Peak: Secrets from the New Science of Expertise
Anders Ericsson and Robert Pool | Grit
Why we love it: Anders Ericsson, the world expert on world experts, dispels myths about talent and distills three decades of research on high achievers.
From pages 4-5:
On the first day that Steve showed up for the memory work, his performance was dead on average. He could usually remember seven digits and sometimes eight, but no more. It was the same sort of performance you would expect from any random person picked off the street.
On Tuesday, Wednesday, and Thursday he was a little better—an average of just under nine digits—but still no better than normal. Steve said he thought that the main difference from the first day was that he knew what to expect from the memory test and thus was more comfortable. It was at the end of that Thursday’s session that Steve explained to me why he thought he was unlikely to get any better.
Then on Friday something happened that would change everything.
Steve found a way to break through. The training sessions went like this: I would start with a random five-digit string, and if Steve got it right (which he always did), I would go to six digits.
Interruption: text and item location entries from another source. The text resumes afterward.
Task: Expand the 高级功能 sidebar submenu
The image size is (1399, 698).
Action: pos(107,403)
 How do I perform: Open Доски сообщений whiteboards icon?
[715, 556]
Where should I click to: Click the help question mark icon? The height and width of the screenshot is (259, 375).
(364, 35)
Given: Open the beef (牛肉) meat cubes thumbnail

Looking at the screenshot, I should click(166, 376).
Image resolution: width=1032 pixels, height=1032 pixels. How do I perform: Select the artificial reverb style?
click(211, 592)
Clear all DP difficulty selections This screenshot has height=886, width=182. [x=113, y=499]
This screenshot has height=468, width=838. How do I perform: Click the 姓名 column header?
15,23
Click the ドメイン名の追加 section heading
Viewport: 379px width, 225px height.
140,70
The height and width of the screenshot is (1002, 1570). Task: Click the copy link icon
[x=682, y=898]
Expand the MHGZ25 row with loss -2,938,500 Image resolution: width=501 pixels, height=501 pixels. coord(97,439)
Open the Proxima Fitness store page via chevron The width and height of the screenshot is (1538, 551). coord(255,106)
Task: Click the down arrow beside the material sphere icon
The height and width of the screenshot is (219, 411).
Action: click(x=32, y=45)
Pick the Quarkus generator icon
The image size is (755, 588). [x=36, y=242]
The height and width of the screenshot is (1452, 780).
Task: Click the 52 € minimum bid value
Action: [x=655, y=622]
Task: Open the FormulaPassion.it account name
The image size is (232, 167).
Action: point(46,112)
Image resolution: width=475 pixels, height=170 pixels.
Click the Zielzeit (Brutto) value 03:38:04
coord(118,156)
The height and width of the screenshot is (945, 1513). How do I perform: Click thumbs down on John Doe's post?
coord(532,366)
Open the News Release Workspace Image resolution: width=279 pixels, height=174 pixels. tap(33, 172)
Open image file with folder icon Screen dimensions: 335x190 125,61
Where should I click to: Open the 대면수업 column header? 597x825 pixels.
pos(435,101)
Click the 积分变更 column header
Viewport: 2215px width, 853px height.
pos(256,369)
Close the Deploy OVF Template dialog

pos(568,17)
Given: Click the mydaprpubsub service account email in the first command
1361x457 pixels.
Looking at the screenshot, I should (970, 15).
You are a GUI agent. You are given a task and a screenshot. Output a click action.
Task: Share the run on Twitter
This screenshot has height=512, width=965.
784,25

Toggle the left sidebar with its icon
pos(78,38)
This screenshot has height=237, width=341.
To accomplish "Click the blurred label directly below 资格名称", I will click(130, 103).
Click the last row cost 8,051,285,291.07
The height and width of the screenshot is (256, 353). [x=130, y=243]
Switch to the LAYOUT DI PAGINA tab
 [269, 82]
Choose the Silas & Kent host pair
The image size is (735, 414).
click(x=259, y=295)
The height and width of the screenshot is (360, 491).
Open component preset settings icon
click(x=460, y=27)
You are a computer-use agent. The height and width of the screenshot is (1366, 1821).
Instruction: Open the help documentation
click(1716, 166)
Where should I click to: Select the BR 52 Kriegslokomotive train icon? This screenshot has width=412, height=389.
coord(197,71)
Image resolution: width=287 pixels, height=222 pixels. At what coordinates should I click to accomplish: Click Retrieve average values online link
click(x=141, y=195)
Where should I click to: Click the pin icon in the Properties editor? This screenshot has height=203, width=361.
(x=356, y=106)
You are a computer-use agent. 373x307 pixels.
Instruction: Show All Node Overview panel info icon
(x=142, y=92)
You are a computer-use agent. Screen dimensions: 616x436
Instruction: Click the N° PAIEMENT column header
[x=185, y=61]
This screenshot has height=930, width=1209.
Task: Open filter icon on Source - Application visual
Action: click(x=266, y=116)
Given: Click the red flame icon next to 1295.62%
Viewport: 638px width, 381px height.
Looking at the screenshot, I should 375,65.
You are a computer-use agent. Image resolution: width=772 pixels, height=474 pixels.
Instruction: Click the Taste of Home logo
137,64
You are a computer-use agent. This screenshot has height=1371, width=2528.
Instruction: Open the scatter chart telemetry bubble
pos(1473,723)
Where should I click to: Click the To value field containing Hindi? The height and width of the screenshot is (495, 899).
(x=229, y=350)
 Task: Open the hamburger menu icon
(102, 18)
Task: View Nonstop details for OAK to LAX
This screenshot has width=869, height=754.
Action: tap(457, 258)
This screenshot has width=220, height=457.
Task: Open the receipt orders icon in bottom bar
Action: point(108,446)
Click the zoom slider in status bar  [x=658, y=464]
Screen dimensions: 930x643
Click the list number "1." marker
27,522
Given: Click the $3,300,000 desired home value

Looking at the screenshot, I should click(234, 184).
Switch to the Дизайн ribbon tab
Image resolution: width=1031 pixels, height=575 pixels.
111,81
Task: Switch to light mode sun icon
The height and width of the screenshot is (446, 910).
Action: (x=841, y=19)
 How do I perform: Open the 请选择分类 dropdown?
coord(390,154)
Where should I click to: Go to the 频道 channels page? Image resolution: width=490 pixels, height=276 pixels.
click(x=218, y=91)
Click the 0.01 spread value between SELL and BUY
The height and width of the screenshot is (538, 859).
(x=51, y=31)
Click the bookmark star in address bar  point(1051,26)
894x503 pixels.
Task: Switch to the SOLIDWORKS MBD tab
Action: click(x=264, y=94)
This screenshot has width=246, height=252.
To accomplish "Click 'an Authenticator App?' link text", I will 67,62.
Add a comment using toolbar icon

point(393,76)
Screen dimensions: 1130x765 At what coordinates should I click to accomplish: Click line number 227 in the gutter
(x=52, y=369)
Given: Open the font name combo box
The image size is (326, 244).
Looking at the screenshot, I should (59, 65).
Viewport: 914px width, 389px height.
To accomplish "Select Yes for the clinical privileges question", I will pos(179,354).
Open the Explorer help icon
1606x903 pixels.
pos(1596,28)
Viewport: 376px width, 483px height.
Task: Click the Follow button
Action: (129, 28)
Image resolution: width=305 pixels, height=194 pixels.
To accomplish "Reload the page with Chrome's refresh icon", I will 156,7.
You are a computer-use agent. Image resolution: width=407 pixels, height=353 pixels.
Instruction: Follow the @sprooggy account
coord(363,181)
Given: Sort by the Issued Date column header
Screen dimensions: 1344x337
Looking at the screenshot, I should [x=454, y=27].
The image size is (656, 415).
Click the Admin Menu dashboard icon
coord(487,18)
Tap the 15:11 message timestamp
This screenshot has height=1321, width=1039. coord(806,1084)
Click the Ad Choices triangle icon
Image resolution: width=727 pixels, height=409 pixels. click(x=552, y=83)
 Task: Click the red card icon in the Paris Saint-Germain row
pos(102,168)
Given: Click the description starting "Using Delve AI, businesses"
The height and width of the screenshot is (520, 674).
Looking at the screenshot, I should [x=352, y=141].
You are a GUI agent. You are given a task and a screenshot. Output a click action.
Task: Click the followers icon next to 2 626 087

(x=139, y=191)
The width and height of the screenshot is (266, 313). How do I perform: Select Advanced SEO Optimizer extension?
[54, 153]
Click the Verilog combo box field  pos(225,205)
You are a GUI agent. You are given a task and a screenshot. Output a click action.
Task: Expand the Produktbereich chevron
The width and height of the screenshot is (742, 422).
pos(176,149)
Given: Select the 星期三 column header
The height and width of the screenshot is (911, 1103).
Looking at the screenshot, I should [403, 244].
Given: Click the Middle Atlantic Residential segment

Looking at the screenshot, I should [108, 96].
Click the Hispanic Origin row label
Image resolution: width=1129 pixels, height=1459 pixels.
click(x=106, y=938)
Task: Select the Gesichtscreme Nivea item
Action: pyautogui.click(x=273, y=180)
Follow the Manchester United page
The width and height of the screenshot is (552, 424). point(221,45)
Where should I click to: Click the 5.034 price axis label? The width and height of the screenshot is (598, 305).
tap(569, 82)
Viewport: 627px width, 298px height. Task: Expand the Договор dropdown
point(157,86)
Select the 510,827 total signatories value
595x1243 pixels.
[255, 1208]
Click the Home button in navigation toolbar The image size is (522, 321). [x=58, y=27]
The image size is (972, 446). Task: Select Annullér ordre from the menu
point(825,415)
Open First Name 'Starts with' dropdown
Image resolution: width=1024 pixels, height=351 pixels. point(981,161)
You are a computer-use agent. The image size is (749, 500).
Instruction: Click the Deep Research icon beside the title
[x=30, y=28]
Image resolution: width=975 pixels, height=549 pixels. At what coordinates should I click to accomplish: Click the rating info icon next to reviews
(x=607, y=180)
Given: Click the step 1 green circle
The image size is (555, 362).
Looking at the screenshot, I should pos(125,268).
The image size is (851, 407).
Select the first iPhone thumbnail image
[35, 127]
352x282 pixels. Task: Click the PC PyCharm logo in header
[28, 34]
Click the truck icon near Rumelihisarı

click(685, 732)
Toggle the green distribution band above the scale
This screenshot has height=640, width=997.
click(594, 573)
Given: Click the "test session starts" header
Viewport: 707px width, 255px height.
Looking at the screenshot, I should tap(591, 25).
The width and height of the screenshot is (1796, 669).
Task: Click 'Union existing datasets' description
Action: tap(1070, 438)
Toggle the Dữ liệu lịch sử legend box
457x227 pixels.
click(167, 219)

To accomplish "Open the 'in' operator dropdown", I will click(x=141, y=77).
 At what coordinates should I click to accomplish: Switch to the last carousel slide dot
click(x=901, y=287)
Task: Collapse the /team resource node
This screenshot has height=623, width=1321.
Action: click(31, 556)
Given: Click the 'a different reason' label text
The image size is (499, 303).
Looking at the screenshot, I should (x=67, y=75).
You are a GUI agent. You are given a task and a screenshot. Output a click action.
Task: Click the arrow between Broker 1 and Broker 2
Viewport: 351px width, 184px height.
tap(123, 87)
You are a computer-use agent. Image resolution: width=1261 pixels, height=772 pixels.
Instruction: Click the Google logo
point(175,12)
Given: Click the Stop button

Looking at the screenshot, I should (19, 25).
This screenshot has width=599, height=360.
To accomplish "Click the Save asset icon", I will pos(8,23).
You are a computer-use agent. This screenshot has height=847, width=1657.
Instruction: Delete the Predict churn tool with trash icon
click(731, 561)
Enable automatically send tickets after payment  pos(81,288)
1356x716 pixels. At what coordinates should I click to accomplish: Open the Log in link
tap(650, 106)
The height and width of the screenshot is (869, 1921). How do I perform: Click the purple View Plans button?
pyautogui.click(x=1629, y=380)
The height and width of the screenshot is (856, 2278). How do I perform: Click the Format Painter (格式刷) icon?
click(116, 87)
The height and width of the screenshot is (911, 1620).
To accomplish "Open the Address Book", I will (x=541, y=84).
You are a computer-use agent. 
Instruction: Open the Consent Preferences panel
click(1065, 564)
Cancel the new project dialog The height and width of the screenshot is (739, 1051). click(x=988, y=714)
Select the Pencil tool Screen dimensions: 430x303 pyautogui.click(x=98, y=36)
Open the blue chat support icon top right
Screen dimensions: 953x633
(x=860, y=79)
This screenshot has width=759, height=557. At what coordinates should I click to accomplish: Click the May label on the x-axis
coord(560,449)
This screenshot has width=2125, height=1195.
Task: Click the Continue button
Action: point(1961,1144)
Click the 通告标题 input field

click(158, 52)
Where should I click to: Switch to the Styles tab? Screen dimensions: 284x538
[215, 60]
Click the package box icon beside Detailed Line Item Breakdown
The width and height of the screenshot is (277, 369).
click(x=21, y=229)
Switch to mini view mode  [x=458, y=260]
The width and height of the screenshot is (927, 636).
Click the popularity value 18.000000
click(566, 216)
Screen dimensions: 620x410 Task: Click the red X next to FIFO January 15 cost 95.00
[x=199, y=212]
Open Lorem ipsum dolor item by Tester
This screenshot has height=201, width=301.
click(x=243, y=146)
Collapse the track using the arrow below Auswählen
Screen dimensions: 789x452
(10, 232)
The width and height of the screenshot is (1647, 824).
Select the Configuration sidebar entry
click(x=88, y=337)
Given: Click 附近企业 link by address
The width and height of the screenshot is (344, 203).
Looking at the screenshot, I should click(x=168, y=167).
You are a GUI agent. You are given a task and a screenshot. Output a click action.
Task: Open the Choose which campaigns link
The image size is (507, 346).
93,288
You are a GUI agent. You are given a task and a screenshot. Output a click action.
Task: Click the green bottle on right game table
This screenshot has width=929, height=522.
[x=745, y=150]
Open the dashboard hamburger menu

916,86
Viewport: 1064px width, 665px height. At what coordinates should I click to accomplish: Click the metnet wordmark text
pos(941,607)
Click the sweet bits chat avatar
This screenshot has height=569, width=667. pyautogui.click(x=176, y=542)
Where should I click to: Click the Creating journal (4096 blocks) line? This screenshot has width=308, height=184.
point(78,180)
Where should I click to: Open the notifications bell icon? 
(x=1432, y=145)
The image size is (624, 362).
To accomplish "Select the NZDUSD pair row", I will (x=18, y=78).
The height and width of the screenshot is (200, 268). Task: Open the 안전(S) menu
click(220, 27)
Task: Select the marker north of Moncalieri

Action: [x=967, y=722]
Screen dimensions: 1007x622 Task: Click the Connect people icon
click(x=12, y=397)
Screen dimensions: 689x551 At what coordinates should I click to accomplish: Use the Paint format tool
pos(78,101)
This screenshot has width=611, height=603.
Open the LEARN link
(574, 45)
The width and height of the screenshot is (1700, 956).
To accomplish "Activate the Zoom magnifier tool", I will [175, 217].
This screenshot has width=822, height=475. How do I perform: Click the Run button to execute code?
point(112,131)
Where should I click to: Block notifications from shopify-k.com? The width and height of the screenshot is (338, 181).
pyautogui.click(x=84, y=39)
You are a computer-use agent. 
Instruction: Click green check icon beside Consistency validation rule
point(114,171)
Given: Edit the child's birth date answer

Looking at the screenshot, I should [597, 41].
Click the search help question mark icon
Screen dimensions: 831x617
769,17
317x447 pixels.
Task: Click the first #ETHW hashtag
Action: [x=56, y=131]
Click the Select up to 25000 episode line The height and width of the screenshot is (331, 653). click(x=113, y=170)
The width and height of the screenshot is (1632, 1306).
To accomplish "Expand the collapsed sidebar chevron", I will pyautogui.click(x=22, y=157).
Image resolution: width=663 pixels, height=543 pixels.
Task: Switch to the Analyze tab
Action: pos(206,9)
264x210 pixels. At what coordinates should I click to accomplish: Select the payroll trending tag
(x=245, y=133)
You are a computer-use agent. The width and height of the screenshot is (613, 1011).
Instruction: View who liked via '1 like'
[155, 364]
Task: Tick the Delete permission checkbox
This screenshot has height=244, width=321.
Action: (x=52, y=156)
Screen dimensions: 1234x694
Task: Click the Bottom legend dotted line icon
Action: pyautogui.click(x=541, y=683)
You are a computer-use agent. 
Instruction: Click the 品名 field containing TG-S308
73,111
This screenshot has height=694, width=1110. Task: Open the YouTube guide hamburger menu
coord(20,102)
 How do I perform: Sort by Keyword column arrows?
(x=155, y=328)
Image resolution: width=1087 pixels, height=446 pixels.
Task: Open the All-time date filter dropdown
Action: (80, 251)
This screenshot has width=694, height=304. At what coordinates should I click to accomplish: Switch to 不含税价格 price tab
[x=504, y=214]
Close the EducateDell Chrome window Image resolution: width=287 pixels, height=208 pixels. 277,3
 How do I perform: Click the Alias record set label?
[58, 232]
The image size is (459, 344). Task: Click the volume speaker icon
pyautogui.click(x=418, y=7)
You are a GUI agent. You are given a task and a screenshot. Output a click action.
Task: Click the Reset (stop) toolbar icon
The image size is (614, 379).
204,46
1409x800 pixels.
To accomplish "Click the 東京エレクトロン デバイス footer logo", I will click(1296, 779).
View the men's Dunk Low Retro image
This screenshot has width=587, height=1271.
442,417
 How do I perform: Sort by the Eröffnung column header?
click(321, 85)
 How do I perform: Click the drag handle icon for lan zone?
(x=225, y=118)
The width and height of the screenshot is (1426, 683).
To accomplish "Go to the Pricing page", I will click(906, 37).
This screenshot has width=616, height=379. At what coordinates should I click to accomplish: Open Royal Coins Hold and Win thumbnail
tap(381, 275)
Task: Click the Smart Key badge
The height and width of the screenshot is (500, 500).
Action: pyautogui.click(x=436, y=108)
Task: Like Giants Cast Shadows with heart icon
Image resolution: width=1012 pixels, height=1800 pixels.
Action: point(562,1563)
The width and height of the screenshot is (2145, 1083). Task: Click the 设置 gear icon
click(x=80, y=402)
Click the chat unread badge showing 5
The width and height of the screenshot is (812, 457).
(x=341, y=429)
If he got that right, we’d go to seven digits, and so on, increasing the length of the string by one each time he got it right. If he got it wrong, I would drop the length of the string by two and go again. In this way Steve was constantly challenged, but not too much. He was given strings of digits that were right at the boundary between what he could and couldn’t do. […]
That was the beginning of what was to be the most surprising two years of my career.
From this point on, Steve slowly but steadily improved his ability to remember strings of digits. By the sixtieth session he was able to consistently remember twenty digits—far more than Bill and I had imagined he ever could. After a little more than one hundred sessions, he was up to forty, which was more than anyone, even professional mnemonists, had ever achieved, and still he kept going. He worked with me for more than two hundred training sessions, and by the end he had reached eight-two digits—eighty-two! If you think about that for a moment, you’ll realize just how incredible this memory.